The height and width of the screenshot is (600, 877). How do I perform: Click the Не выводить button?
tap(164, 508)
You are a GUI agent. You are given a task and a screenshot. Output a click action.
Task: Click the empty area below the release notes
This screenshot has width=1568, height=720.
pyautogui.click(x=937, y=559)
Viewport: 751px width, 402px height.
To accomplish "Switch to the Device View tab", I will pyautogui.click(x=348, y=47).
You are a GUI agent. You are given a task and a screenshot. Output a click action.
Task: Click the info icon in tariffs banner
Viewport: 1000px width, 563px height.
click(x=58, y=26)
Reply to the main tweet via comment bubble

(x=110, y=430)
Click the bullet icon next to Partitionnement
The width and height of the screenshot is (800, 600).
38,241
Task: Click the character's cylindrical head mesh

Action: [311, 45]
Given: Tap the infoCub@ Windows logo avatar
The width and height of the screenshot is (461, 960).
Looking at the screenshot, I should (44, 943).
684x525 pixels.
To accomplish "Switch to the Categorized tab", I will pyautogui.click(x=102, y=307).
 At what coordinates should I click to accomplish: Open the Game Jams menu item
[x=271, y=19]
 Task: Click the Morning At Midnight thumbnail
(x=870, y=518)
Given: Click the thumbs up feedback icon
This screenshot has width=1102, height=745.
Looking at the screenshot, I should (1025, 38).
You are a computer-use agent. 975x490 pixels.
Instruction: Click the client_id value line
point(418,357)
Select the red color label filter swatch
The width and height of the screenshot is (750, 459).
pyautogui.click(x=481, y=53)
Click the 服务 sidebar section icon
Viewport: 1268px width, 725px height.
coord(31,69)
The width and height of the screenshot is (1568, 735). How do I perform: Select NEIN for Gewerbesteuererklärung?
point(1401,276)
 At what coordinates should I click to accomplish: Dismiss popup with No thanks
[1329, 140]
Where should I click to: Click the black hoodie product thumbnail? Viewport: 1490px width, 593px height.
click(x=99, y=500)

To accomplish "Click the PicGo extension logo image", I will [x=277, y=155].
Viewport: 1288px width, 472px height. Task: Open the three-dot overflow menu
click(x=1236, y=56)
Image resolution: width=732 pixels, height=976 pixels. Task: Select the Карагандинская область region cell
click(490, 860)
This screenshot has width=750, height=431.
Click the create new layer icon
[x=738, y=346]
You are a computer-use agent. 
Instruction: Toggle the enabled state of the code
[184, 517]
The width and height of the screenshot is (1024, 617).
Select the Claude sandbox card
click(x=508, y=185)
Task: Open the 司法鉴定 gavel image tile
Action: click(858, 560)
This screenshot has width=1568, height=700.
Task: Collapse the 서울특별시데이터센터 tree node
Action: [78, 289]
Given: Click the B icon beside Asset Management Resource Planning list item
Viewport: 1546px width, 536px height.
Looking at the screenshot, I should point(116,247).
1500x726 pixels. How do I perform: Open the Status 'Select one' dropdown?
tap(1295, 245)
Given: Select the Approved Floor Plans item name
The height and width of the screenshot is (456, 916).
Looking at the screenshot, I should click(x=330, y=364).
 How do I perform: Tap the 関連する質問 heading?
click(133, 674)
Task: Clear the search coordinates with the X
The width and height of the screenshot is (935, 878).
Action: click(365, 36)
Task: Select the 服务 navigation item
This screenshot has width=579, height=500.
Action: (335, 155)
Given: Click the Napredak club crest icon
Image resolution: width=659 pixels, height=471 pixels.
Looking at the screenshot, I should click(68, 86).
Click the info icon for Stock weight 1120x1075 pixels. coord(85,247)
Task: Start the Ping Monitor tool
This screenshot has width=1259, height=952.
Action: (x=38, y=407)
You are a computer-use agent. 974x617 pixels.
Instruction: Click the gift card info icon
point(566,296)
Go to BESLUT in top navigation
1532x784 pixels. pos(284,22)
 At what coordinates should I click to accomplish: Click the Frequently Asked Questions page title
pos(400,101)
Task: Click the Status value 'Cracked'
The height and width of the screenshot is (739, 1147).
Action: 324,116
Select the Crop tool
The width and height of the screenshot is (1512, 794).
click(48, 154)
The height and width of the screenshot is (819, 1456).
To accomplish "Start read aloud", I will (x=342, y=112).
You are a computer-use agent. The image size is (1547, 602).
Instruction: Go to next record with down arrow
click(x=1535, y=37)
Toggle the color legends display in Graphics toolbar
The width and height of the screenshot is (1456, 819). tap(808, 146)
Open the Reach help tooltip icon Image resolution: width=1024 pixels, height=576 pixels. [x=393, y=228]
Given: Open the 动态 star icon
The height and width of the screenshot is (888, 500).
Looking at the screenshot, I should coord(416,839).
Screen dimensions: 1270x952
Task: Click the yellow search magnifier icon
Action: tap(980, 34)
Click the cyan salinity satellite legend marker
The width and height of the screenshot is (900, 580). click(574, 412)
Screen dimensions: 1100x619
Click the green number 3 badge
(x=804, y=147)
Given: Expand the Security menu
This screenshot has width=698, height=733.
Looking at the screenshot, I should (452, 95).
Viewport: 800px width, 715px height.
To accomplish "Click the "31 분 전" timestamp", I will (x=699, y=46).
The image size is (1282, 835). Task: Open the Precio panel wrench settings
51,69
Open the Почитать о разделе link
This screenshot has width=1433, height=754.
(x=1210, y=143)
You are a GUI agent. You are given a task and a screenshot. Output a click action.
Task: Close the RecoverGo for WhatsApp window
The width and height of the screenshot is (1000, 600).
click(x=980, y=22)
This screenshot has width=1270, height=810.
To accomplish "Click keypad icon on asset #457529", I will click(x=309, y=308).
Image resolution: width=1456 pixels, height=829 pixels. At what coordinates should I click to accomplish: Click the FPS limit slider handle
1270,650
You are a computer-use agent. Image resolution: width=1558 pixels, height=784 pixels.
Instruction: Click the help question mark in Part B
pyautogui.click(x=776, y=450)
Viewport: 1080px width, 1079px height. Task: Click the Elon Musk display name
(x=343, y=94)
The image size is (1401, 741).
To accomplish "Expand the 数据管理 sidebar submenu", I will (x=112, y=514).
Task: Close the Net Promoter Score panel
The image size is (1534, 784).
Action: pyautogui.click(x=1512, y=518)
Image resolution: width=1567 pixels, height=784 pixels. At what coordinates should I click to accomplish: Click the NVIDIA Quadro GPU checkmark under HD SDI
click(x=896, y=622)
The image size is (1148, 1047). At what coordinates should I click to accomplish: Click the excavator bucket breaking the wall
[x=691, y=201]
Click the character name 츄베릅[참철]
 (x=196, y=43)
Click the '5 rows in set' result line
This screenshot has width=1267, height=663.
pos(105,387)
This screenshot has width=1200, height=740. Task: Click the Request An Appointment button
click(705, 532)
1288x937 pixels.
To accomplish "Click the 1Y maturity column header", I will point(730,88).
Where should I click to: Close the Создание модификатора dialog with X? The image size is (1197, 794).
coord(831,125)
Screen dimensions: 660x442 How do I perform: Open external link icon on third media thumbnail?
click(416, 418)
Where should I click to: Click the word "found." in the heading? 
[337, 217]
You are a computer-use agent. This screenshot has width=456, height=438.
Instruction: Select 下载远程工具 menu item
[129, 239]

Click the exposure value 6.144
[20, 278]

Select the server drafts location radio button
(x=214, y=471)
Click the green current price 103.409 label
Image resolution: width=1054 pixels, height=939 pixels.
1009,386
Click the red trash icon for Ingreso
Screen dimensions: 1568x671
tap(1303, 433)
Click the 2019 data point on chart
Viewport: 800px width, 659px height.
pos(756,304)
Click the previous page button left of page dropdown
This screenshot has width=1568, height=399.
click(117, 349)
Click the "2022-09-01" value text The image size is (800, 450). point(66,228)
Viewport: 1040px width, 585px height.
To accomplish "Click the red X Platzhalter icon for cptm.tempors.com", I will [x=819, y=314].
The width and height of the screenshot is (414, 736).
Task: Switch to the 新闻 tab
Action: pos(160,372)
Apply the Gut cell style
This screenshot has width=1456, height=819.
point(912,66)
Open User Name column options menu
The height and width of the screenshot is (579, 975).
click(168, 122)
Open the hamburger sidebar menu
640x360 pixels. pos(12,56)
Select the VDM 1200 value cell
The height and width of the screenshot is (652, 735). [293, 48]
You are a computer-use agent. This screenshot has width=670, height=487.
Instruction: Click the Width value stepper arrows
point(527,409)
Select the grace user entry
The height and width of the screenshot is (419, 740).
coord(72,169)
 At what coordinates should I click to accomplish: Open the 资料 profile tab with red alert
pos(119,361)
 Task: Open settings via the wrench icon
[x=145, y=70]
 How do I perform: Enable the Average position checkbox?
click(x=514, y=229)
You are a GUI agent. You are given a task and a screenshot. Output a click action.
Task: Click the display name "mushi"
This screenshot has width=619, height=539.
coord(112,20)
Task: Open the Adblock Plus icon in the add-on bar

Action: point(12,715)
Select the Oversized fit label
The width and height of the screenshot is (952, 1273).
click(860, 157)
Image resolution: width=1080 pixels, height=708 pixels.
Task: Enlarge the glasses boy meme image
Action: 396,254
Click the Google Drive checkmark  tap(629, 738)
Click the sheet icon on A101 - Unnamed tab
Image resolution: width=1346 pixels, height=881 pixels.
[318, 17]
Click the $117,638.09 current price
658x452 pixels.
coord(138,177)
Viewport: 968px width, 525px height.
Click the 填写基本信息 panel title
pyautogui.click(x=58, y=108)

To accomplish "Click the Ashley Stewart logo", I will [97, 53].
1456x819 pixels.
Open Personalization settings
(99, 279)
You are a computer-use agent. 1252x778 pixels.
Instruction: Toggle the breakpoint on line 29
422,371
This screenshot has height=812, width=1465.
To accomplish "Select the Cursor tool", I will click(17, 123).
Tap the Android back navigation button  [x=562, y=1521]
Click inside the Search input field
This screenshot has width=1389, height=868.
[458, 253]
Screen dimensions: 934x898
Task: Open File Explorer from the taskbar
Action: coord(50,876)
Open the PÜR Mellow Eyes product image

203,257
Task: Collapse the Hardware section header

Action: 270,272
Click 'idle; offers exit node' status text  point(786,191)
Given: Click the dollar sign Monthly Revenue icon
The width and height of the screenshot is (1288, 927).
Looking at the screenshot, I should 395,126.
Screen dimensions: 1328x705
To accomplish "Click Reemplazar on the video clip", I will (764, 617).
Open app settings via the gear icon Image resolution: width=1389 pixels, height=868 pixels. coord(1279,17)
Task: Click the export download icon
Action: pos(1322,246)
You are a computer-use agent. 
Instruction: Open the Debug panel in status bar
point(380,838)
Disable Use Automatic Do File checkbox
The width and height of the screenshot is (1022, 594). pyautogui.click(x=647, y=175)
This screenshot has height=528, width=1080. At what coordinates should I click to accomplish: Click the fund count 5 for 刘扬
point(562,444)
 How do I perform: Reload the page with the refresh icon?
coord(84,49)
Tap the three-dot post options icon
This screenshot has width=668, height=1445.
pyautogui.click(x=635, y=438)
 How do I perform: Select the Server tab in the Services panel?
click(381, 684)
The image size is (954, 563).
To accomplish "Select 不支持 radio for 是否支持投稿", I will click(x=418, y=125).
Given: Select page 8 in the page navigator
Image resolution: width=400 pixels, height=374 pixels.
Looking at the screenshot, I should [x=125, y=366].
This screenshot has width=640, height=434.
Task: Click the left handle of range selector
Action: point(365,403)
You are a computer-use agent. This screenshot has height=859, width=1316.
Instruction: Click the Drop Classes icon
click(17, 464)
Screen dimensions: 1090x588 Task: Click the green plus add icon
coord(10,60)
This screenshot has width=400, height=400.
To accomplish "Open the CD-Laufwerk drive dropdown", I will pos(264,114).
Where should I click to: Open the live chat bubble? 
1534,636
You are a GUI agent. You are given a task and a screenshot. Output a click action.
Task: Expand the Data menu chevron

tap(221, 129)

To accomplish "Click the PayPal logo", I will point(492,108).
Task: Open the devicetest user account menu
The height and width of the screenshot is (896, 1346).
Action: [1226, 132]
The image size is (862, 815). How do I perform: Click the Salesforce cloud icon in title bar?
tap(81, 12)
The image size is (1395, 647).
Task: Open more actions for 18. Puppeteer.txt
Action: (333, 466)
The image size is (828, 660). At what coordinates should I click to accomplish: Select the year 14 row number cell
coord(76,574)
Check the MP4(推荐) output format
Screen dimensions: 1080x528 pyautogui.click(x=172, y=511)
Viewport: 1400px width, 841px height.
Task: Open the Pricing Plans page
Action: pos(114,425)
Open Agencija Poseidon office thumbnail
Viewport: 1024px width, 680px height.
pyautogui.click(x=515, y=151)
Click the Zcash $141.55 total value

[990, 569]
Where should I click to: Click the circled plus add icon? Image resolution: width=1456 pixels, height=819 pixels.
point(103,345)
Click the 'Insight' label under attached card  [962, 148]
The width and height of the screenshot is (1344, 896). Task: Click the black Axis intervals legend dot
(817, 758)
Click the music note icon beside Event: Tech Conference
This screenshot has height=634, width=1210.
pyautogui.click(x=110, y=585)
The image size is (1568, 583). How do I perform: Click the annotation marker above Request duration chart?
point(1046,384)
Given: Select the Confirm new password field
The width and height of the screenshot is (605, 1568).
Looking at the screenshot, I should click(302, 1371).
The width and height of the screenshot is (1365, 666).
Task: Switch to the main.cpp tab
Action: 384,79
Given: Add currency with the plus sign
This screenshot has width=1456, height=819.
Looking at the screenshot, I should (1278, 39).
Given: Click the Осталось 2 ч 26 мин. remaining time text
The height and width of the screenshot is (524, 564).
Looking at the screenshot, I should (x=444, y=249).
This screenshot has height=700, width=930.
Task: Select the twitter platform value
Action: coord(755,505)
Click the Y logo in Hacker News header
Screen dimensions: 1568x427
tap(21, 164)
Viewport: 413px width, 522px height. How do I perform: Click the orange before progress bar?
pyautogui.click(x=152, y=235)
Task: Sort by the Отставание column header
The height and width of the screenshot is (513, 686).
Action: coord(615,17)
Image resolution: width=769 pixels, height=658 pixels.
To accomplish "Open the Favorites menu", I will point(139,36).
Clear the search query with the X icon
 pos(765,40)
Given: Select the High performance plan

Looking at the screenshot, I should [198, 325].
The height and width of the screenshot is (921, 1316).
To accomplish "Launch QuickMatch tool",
◆ ◆ ◆
**WRITTEN REQUEST:**
Copy out, word for word, the part of the records that opens with the line containing "Given: Add currency with the plus sign" and closes with the last line of the records, including both of those lines.

**EXERCISE ANSWER:**
Given: Add currency with the plus sign
This screenshot has width=1456, height=819.
Looking at the screenshot, I should (1278, 39).
Given: Click the Осталось 2 ч 26 мин. remaining time text
The height and width of the screenshot is (524, 564).
Looking at the screenshot, I should (x=444, y=249).
This screenshot has height=700, width=930.
Task: Select the twitter platform value
Action: coord(755,505)
Click the Y logo in Hacker News header
Screen dimensions: 1568x427
tap(21, 164)
Viewport: 413px width, 522px height. How do I perform: Click the orange before progress bar?
pyautogui.click(x=152, y=235)
Task: Sort by the Отставание column header
The height and width of the screenshot is (513, 686).
Action: coord(615,17)
Image resolution: width=769 pixels, height=658 pixels.
To accomplish "Open the Favorites menu", I will point(139,36).
Clear the search query with the X icon
 pos(765,40)
Given: Select the High performance plan

Looking at the screenshot, I should [198, 325].
The height and width of the screenshot is (921, 1316).
To accomplish "Launch QuickMatch tool",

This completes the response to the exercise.